Exercise instructions - For the entries that follow, restate word for word the line containing "About Medioq (454, 2461)", the line containing "Odmietnuť (384, 960)", and every line that lies between them.

Exercise data -
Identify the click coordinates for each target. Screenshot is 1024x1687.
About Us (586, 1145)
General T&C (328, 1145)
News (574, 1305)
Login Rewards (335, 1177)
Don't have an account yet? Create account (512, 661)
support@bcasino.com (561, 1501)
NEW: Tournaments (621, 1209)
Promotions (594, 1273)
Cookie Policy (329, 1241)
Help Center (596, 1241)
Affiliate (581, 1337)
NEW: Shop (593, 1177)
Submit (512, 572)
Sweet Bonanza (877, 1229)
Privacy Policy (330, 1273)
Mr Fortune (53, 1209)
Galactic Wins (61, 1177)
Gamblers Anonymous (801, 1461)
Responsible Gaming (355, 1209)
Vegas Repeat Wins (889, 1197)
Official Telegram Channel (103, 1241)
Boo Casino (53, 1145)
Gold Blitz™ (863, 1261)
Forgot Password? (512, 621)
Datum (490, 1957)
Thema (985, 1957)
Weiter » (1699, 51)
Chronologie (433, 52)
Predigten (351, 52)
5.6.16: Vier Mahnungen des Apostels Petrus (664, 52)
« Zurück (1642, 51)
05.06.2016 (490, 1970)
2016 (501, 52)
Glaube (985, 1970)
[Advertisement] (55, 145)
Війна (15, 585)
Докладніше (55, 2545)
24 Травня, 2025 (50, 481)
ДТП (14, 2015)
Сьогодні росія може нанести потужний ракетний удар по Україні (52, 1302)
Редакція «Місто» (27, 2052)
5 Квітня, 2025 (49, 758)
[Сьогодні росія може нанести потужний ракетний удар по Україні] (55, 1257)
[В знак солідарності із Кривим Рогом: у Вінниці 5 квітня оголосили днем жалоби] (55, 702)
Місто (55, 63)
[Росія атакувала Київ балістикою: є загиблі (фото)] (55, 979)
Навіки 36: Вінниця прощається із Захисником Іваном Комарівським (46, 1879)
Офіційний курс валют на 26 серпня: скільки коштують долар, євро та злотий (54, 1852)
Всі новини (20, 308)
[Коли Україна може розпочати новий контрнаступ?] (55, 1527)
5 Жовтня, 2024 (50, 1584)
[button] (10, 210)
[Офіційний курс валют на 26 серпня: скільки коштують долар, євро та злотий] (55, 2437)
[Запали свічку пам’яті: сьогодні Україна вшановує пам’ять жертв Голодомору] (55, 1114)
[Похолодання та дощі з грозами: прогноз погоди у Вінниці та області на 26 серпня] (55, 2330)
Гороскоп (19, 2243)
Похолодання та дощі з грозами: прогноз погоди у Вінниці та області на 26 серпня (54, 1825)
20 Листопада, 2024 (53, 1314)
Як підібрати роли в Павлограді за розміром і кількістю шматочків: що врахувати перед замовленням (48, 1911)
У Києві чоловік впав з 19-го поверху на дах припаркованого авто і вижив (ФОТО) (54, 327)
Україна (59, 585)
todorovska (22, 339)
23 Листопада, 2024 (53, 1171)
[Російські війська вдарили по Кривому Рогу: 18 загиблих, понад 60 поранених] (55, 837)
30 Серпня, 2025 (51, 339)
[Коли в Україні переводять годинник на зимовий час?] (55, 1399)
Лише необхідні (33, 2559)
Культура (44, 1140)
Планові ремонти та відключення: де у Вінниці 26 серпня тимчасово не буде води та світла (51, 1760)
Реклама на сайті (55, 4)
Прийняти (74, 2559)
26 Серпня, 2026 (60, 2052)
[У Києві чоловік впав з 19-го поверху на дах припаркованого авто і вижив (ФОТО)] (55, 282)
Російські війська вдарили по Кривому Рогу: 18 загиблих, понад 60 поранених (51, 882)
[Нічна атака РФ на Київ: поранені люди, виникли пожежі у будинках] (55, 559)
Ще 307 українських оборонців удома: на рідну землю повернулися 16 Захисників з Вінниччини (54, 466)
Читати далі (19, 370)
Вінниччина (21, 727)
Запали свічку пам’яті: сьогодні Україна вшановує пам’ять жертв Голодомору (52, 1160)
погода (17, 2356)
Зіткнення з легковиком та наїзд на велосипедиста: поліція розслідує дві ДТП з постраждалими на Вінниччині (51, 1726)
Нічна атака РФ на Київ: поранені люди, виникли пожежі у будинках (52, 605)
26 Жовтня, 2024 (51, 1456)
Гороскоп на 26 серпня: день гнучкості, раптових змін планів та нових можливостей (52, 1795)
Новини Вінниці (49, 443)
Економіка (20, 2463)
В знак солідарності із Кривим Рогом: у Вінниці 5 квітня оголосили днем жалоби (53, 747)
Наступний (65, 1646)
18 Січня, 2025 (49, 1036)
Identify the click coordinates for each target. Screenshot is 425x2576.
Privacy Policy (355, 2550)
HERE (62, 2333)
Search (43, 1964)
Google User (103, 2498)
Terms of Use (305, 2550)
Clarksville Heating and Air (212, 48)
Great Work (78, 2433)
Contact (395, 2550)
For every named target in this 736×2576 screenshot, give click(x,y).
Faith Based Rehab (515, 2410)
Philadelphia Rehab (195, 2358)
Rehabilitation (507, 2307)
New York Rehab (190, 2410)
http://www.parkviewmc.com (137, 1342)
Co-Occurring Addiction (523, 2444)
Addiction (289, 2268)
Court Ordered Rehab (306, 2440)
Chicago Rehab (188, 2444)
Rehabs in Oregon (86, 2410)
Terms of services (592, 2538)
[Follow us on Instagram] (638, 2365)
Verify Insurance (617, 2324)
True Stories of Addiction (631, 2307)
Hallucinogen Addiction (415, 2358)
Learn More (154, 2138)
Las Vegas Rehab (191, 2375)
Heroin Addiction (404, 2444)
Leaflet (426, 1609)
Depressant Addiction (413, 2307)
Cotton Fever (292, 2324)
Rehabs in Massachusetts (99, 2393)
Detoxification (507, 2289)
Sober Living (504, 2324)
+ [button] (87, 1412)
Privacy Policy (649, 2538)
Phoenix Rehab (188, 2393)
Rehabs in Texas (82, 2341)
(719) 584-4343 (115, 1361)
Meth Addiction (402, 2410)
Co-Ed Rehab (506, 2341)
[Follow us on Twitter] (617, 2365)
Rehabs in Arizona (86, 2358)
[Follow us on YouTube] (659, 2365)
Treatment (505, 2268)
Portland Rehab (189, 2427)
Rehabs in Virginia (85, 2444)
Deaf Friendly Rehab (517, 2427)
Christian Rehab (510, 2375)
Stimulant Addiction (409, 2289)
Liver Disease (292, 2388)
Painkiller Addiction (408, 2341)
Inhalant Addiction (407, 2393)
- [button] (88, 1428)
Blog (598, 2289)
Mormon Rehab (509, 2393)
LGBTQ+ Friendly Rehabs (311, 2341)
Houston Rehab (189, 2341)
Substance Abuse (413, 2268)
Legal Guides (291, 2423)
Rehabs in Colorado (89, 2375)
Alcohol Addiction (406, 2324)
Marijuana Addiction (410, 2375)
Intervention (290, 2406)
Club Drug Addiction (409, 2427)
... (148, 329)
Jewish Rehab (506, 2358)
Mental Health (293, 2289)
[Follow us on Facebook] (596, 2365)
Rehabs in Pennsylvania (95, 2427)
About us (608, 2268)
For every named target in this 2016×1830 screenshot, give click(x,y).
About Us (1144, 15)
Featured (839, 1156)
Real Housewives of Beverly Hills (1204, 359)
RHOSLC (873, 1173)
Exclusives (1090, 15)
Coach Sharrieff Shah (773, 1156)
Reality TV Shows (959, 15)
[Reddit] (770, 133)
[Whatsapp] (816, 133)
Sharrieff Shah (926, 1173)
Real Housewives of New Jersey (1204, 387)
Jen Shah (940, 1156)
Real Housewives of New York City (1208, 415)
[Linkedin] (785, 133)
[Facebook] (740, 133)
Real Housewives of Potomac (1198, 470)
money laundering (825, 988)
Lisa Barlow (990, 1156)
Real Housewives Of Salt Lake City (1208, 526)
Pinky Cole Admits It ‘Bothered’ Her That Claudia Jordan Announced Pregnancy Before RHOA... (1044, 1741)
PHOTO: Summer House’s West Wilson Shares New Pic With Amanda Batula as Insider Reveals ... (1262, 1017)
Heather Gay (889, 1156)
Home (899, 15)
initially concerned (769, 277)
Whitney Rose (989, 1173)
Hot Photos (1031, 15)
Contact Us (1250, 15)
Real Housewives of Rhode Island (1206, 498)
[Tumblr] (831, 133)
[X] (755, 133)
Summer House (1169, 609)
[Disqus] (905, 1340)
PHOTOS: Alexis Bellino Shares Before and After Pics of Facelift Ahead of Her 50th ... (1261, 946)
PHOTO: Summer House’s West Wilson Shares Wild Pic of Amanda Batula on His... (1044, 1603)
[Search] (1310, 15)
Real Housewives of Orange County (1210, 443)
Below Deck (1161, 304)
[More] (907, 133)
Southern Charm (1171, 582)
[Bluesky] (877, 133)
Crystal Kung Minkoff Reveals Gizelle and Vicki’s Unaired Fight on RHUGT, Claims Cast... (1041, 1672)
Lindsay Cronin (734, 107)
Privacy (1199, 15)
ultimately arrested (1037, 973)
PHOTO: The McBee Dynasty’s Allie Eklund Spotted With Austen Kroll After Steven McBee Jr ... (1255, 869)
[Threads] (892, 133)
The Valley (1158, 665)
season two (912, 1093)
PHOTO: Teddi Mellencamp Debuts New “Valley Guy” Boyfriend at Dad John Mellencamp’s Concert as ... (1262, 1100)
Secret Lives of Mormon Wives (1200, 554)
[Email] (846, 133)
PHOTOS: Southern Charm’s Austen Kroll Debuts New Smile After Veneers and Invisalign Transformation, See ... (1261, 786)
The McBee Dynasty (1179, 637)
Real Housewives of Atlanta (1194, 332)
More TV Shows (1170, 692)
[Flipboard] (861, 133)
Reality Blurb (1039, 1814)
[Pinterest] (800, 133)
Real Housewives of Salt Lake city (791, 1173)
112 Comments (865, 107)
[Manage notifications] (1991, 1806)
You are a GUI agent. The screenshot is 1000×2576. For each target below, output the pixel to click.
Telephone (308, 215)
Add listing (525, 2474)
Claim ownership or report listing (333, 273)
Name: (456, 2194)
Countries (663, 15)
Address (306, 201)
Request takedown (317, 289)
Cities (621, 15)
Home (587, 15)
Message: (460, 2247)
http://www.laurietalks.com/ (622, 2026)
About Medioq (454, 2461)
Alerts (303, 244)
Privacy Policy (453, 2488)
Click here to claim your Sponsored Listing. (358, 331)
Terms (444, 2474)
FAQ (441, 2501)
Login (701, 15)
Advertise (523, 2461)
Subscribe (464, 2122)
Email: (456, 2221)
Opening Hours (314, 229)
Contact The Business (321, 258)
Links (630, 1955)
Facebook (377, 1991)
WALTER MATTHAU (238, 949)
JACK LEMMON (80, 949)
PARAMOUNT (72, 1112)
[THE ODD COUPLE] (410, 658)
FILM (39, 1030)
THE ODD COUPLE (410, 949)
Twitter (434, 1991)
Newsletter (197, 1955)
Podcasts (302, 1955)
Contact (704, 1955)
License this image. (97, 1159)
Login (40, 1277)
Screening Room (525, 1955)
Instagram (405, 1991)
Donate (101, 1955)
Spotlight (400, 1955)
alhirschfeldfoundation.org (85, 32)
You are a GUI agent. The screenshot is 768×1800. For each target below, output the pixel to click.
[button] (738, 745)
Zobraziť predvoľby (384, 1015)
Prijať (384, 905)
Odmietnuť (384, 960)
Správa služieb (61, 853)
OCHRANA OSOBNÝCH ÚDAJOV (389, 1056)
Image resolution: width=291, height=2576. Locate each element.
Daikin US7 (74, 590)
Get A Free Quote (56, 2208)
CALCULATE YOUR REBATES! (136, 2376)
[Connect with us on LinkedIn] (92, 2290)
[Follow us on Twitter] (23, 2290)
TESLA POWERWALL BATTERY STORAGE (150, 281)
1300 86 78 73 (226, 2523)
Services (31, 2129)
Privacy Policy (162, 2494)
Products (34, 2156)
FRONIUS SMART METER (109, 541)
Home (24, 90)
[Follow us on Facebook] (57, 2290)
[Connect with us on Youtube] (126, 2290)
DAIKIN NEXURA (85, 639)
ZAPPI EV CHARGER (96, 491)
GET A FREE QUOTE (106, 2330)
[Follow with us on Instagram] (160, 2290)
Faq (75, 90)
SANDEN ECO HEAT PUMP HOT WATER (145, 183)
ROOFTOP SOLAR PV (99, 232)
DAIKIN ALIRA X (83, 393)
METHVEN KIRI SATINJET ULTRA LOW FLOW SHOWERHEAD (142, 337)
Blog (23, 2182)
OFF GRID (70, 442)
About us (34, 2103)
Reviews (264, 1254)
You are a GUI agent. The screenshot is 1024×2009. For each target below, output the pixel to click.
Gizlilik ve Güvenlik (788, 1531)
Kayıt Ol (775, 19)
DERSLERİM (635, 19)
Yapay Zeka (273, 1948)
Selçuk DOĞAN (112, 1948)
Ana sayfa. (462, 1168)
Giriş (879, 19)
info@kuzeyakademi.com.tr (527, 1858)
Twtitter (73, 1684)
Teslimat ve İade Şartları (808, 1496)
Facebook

Reply to the task -
About Medioq (454, 2461)
Alerts (303, 244)
Privacy Policy (453, 2488)
Click here to claim your Sponsored Listing. (358, 331)
Terms (444, 2474)
FAQ (441, 2501)
Login (701, 15)
Advertise (523, 2461)
Subscribe (464, 2122)
Email: (456, 2221)
Opening Hours (314, 229)
Contact The Business (321, 258)
Links (630, 1955)
Facebook (377, 1991)
WALTER MATTHAU (238, 949)
JACK LEMMON (80, 949)
PARAMOUNT (72, 1112)
[THE ODD COUPLE] (410, 658)
FILM (39, 1030)
THE ODD COUPLE (410, 949)
Twitter (434, 1991)
Newsletter (197, 1955)
Podcasts (302, 1955)
Contact (704, 1955)
License this image. (97, 1159)
Login (40, 1277)
Screening Room (525, 1955)
Instagram (405, 1991)
Donate (101, 1955)
Spotlight (400, 1955)
alhirschfeldfoundation.org (85, 32)
You are a GUI agent. The screenshot is 768×1800. For each target below, output the pixel to click.
[button] (738, 745)
Zobraziť predvoľby (384, 1015)
Prijať (384, 905)
Odmietnuť (384, 960)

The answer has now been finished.